* **Activity**: The expected output is a verbatim reprint of the lines from the beginning of the data that follows through the line that contains "About Us (385, 36)".

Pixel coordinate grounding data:
Start of Block

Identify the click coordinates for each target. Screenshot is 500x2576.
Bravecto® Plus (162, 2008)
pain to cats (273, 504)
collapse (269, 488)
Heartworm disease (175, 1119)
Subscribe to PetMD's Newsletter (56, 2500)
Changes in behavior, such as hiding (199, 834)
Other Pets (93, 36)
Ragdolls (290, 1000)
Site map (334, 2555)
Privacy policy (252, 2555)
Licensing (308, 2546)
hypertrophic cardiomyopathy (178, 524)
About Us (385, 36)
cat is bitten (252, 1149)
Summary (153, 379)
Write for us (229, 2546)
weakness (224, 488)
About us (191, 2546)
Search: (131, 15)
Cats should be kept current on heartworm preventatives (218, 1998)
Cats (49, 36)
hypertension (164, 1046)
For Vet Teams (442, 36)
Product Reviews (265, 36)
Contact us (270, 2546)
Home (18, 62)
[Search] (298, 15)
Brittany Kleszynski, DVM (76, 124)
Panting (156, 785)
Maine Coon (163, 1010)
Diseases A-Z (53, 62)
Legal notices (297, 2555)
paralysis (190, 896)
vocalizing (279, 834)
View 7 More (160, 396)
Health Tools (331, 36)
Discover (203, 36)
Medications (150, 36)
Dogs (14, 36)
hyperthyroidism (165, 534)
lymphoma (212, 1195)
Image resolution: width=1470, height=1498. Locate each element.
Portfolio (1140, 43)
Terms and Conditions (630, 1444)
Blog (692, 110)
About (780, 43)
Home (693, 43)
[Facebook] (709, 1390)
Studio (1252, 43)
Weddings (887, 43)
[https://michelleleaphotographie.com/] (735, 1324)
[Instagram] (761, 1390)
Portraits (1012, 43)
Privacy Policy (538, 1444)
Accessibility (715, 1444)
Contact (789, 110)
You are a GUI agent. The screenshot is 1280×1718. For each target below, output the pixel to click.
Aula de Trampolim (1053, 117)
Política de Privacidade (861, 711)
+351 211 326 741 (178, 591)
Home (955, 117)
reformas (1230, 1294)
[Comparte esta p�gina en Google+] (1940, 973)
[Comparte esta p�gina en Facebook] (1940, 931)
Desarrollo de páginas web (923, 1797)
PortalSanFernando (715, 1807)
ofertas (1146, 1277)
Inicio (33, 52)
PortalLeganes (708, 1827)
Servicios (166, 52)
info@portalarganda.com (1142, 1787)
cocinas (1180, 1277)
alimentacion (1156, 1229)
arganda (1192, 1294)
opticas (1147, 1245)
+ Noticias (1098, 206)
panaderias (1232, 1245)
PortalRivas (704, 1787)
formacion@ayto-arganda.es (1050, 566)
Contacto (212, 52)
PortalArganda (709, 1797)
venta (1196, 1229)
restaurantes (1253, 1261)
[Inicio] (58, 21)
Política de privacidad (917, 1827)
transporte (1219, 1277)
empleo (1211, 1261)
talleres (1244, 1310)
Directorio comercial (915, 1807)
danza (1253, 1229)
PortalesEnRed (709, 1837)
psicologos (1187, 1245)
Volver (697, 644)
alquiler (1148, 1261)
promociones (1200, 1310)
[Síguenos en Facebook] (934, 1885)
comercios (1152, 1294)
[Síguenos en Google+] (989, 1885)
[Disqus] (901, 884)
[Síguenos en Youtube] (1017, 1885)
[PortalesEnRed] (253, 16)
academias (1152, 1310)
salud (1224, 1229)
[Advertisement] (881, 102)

End of Block

* **Written response**:
Identify the click coordinates for each target. Screenshot is 500x2576.
Bravecto® Plus (162, 2008)
pain to cats (273, 504)
collapse (269, 488)
Heartworm disease (175, 1119)
Subscribe to PetMD's Newsletter (56, 2500)
Changes in behavior, such as hiding (199, 834)
Other Pets (93, 36)
Ragdolls (290, 1000)
Site map (334, 2555)
Privacy policy (252, 2555)
Licensing (308, 2546)
hypertrophic cardiomyopathy (178, 524)
About Us (385, 36)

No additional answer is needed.